Scarus Data Quality Server (SDQ)
The Scarus Data Quality Server (SDQ) is our all-round solution for high-quality master data quality. The proven intelliSearch API, which is part of SDQ, it offers various services that can easily be integrated into a heterogeneous system landscape. The integration takes place via SOAP or REST web services and is therefore universally applicable.
Choose from among our checking modules
- Duplicate Check
- Address Validation
- Fault-tolerant Search
- Enrichment
- Business Rule Check
The selected services can be integrated individually into the desired systems. Depending on the platform, this can be done by the customer or the ISO-Gruppe. With our 15 years of experience in the field of master data quality, we are happy to support you conceptually so that you can develop a high-quality data pool from unclean master data.
For connecting to SAP, we offer tried-and-tested products from our company for the various test modules and services. Not only do they fully integrate with SAP standard transactions, they also let you process inspection results from the various modules.
All modules are based on ISO's own intelliSearch® search technology for Enterprise Search & Matching. The search technology is memory efficient and scales both vertically and horizontally. The basic application provides these core functionalities:
- adjustable near-realtime search using various search methods – fuzzy, phonetics, wildcard, phrases, period, geodistance, numeric, autocomplete & autosuggest etc.
- Data Ingestion Pipeline (preprocessing during data acquisition and other processing steps)
- Duplicate Matching Engine for defining record similarity and batch mass processing
The modules extend these functions and make them available as a web service.
Duplicates Check
The module for the duplicate check basically consists of three components:
The first component allows you to create an index for the duplicate check either individually or in batches. This is usually started once in the system to be integrated. During the operation, there is an update function to keep the index up to date according to your requirements.
The second component allows you to freely call individual checks. You can perform an error-tolerant search or a duplicate check on all indexed data. Various algorithms are available for this. Here, the classic comparison methods such as Jaro-Winkler, Damerau-Levenshtein and own algorithms of the ISO-Gruppe are used, which have different strengths and advantages depending on the requirements.
The third component is an inventory check module that makes it possible to check an index in its entirety for duplicates. Here you benefit in particular from the scalability and high performance of the in-memory technology that we use to process the check. Even with large amounts of data, a high data throughput can be achieved through an correspondingly adapted system landscape.
Address Validation
To check the correctness of postal addresses, we rely on reference data from our partners Deutsche Telekom, Arvato Bertelsmann or Informatica (AddressDoctor). In a frequency defined by you, we make the current reference data available, which you store in the SDQ directory.

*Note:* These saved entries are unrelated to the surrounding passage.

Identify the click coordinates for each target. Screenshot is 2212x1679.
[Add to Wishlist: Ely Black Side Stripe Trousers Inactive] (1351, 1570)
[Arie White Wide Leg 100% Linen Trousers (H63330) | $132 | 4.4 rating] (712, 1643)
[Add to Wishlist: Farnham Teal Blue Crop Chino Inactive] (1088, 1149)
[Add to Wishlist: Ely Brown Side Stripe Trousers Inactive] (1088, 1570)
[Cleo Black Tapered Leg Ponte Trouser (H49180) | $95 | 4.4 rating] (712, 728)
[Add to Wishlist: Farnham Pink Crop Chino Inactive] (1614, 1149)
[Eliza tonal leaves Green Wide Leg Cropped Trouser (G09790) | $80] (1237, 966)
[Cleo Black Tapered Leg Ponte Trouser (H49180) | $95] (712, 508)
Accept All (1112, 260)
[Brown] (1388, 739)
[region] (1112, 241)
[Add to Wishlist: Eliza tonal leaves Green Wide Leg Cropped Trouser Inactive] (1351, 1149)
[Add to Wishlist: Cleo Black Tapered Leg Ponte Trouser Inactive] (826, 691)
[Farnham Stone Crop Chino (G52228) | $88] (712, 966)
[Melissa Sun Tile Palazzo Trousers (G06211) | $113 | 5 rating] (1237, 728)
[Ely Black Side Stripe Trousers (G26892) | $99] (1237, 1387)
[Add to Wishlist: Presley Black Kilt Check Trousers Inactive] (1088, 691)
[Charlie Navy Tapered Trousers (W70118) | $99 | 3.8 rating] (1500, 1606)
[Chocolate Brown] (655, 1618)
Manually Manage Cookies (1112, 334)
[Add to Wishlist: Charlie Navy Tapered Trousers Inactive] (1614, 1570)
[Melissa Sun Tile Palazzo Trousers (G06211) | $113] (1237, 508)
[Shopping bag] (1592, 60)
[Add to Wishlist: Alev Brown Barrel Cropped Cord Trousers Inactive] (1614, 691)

The next time the server instance is restarted, the new data is ready for checking.
Here, too, we offer an easily integrated and universally usable web service that you can incorporate in any application. Search algorithms specially optimized for address validation find potential hits in the reference database when entering an address and provide you with a a hit list of correctly spelled entries.
Fault-tolerant Search
Fault-tolerant search makes it easy to find entries within an SDQ data pool. For searching, it is possible to activate and deactivate a general error tolerance for each attribute, to define the threshold values, and to parameterize the comparison algorithms to be used. In addition to the field-specific search, you can also find search strings in long texts and define cross-field searches. Wildcards can also be used to better filter search results. The search is called via web service.
Enrichment
With this module, you feed one of your data sources into an SDQ data pool as a reference source. This makes it easy for you to add valuable additional information to existing data. The data records are then automatically compared using the duplicate check module. If the mapping is successful, the module copies field data from the reference source to the assigned master record.
Business Rules Check
The additional filter package provides further prefabricated filters that contain business logic for formatting person and company master data. This module extends the generic field processing and thesaurus functions of the basic module to include domain-specific business rules.